→ **Task directions**
Which lines run from the one containing "Where should I click to: Click the Filter" to the end of the records? Write them out exactly, both ends included, and nothing else.

(Dataset entries)

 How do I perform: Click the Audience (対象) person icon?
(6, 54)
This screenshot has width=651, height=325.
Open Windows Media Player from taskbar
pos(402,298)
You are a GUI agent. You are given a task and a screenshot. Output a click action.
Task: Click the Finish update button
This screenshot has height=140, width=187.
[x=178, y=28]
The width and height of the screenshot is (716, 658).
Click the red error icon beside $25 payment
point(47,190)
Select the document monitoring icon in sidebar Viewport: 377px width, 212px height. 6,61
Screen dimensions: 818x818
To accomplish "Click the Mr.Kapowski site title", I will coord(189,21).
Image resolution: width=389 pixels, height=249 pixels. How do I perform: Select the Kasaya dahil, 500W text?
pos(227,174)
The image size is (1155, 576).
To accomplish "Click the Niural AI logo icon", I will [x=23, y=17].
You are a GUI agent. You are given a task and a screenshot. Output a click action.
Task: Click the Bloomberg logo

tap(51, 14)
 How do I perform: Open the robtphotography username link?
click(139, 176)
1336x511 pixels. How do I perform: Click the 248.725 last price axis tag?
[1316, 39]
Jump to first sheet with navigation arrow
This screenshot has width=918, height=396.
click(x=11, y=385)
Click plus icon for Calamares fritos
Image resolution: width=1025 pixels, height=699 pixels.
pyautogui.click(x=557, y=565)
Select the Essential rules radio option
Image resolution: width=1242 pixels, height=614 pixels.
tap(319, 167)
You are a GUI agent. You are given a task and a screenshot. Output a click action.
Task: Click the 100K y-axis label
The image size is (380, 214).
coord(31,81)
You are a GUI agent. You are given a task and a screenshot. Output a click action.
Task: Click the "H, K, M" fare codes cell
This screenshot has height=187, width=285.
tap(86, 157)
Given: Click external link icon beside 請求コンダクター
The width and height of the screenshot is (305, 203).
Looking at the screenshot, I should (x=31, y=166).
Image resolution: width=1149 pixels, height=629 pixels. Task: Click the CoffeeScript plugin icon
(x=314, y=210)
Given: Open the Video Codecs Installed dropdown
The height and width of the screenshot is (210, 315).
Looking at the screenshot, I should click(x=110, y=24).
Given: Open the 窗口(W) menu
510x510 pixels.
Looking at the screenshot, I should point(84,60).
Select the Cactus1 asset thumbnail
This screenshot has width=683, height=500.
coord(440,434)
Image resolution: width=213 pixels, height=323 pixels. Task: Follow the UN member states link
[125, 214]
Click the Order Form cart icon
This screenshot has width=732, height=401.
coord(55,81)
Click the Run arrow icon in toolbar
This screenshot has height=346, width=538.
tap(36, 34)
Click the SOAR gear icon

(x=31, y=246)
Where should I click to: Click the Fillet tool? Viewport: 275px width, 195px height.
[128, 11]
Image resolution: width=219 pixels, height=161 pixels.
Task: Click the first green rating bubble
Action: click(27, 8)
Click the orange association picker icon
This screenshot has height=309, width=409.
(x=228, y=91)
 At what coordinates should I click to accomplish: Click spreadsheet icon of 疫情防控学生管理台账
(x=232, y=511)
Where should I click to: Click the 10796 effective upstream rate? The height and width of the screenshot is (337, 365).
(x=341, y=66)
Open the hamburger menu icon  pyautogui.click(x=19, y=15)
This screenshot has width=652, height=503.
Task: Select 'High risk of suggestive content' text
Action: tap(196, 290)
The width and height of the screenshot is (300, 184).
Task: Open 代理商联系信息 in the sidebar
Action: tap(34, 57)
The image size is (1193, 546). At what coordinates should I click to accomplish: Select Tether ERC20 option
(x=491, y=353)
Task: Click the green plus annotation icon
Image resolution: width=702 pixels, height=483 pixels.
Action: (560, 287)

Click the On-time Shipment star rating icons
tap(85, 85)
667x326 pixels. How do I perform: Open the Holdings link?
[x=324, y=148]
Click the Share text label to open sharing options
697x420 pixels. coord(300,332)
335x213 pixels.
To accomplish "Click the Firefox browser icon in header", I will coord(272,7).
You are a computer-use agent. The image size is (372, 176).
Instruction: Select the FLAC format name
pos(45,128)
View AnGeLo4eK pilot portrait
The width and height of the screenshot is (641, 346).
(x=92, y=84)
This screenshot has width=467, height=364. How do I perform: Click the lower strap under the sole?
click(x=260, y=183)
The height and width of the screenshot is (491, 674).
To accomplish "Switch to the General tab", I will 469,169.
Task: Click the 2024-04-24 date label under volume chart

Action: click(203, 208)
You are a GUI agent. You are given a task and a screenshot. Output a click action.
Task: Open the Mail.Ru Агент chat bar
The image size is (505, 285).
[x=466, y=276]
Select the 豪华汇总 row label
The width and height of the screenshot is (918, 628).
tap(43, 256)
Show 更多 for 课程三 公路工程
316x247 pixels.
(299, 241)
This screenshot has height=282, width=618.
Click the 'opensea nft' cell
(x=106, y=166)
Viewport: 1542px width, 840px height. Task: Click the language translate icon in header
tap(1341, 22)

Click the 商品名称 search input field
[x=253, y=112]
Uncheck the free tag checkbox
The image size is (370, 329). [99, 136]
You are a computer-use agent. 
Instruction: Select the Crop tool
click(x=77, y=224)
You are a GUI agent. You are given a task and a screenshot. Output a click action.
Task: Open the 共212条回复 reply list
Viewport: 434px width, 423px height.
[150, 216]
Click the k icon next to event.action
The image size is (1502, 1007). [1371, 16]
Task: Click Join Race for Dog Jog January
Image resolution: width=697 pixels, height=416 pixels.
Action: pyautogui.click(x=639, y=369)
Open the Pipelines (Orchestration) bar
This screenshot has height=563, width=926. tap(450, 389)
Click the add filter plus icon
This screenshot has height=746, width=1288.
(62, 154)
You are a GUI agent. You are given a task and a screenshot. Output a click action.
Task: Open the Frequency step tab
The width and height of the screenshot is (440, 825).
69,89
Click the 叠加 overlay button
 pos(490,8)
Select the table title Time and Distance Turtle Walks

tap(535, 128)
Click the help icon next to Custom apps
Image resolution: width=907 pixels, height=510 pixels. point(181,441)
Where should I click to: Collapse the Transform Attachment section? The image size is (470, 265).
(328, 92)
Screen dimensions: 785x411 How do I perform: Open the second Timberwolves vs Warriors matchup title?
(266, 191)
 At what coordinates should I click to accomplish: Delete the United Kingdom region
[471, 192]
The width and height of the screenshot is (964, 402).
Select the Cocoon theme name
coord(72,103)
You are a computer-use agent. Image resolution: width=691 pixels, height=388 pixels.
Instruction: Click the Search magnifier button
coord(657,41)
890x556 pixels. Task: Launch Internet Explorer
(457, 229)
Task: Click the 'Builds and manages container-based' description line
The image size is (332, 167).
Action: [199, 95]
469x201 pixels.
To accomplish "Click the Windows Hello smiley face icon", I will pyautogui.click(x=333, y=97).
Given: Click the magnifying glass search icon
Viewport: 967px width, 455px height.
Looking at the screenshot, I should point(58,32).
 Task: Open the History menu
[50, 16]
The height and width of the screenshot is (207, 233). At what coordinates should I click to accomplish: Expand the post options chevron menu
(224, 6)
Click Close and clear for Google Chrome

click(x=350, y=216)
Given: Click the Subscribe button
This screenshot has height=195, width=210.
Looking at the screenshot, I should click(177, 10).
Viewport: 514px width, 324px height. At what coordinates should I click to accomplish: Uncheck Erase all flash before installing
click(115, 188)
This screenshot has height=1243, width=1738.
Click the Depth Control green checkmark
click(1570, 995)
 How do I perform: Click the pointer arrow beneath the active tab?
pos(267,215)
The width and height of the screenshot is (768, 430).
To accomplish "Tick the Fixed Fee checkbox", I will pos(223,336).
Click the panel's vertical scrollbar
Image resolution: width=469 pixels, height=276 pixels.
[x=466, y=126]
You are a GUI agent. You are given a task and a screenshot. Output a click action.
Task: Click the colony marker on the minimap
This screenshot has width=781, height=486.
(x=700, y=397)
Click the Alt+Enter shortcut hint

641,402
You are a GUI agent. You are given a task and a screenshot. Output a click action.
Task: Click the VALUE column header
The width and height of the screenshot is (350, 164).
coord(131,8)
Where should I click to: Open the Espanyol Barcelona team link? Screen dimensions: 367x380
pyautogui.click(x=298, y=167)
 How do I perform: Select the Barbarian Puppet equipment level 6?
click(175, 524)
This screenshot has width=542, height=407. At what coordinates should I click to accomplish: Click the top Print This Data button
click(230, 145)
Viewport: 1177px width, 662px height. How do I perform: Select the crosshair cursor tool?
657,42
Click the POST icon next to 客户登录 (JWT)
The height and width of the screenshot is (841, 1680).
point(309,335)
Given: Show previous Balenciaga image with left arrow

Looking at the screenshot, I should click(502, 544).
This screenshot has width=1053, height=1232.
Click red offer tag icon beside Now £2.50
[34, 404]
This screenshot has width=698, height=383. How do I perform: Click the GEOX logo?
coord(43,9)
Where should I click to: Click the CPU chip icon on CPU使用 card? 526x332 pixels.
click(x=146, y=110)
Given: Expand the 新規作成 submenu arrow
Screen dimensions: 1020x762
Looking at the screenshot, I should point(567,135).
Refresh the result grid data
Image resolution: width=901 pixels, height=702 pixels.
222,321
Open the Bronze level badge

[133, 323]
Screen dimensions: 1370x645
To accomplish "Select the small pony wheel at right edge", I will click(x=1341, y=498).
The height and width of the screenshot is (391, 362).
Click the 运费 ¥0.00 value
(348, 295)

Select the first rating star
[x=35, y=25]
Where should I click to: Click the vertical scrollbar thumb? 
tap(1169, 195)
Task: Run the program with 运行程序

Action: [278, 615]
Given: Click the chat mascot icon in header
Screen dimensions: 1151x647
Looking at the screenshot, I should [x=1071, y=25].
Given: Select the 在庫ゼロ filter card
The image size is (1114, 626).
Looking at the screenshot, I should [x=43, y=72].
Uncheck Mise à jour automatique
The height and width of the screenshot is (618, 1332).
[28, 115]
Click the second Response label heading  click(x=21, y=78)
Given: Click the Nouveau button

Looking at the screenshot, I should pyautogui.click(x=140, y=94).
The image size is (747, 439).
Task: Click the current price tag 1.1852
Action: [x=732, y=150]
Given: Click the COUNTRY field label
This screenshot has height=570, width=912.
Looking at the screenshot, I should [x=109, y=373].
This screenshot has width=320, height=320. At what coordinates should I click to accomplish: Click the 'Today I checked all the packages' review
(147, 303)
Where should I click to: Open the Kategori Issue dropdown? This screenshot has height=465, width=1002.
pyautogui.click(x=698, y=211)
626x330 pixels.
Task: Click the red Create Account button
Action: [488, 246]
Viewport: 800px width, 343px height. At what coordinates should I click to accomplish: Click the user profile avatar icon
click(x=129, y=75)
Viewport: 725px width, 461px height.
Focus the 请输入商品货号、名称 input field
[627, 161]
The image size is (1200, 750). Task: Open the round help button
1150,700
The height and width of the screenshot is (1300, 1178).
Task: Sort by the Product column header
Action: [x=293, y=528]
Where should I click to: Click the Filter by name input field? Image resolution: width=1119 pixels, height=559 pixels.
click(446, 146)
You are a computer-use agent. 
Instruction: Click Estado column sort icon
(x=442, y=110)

→ **Completed exercise**
Where should I click to: Click the Filter by name input field? Image resolution: width=1119 pixels, height=559 pixels.
click(446, 146)
You are a computer-use agent. 
Instruction: Click Estado column sort icon
(x=442, y=110)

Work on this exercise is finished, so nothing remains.